The road became a walk and then a track the rain made no difference we could not get any wetter our boots and socks were soaked my feet hurt-later I would find that the small toe of my right foot resembled a peeled tiger prawn.
the track took us under a motorway a constant feature of the early parts of the walk so much so that I began to feel like some subterranean creature inhabiting a foul wet place beneath the shiny car people,then laying on the floor as if they had been waiting just for us were two staffs a perfect his and hers we carried them and sometimes they carried us for the next 5 days.
It was now getting dark and as well as still raining getting a lot colder-Rosie does not do colder and it was becoming very clear we wouldn't make pontedeuma so we decided on plan B the auberge at Neda the guide and other sources made it sound like an isolated vandalised graffiti place not really recommended for single females or people of a nervous disposition.
so we strode on not knowing if the place would even be open-me praying it would be having promised Rosie taxis four star hotels and bubble baths if it wasn't.

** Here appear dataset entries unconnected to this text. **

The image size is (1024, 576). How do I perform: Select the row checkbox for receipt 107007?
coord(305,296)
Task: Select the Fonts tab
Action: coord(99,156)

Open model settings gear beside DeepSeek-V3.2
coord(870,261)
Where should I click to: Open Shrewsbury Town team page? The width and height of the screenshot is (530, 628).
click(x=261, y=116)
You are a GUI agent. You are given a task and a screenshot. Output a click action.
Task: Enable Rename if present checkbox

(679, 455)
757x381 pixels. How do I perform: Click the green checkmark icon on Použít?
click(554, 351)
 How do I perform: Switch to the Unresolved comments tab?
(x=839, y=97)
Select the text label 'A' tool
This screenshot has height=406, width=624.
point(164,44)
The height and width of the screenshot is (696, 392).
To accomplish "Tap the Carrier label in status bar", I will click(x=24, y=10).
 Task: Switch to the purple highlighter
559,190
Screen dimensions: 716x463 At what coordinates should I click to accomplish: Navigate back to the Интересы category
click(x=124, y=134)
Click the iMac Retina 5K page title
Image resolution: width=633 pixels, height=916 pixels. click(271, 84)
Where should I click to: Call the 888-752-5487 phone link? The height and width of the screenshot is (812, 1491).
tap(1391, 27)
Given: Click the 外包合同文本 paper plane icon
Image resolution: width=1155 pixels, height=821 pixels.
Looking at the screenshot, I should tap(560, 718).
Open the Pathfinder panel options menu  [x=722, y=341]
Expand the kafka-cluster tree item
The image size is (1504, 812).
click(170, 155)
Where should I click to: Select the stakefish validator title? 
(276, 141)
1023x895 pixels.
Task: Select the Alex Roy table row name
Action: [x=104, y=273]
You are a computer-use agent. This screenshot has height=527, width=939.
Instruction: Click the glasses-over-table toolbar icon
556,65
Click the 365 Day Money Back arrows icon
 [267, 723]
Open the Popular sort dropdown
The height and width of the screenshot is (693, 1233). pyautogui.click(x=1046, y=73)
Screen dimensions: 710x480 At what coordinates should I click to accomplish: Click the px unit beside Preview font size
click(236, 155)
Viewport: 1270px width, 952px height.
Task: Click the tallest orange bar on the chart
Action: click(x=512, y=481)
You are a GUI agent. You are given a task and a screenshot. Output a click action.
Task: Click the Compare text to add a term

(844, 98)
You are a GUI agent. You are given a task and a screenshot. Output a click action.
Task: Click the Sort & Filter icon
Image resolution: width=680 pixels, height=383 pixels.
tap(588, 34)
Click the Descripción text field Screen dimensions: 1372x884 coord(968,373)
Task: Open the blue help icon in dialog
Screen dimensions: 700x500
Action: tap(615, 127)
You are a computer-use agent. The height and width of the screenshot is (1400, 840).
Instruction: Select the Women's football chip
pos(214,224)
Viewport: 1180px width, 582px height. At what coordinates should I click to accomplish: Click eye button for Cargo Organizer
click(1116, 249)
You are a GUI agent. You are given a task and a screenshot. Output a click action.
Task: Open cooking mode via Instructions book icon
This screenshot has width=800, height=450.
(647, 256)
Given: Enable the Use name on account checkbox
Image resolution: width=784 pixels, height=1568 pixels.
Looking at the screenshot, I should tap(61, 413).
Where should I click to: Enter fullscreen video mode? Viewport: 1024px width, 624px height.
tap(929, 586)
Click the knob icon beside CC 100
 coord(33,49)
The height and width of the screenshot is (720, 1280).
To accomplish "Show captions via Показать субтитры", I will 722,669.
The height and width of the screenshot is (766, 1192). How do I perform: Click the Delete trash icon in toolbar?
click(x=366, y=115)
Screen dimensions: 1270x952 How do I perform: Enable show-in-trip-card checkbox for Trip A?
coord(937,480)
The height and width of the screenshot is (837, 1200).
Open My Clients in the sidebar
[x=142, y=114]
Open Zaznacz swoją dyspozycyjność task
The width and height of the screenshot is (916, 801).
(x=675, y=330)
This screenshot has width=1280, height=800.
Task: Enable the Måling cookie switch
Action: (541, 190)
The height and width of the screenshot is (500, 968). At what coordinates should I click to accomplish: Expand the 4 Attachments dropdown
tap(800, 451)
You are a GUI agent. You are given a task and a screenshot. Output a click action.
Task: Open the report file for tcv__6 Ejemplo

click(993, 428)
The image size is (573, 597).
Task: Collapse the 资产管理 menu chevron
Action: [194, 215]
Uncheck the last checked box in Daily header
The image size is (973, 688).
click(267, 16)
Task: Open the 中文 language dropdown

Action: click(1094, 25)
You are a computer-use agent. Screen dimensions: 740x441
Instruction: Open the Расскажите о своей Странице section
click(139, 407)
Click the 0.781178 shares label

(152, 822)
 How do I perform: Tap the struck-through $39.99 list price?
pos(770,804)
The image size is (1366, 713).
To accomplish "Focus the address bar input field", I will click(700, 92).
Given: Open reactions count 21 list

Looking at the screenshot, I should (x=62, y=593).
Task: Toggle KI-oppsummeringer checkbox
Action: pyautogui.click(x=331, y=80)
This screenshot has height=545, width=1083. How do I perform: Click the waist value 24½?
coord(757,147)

It looked a lonely place sat at the side of the river but no vandalism or graffiti but allso no lights just 2 telephone numbers stuck to the glass door,being a man I find that women like doing these sort of jobs so I kindly let Rosie do the phoning-on answering she spoke the two words perigrinos and auberge the man said something in Spanish and our mobile phone went dead
presuming that the man had had enough of nuisance calls (as would happen in England) we started to think about a taxi-when he turned up less than 5 mins after the call-even if we had made the 4 star hotel we could not have been more welcomed we were treated like stars poor Rosie could hardly sign the register she was shaking so much from the cold and rain.
heaters were switched on 8 in total he handed us the keys told us to put them through the letter box in the morning and left us too it what a star!!
clothes were stripped off quicker than a swingers party placed on the various radiators showers were abused ( why are European showers always better than English) and we sat down to a glorious meal topped off with the best tasting one euro bottle of wine I have ever had.
We had arrived the walk had begun let battle commence!!

1 comment:

  1. You write very vividly, can't wait for the rest, but obviously will have to!- I know those marriage-threatening arguments when you're tired and don't know where tonight's bed is going to be.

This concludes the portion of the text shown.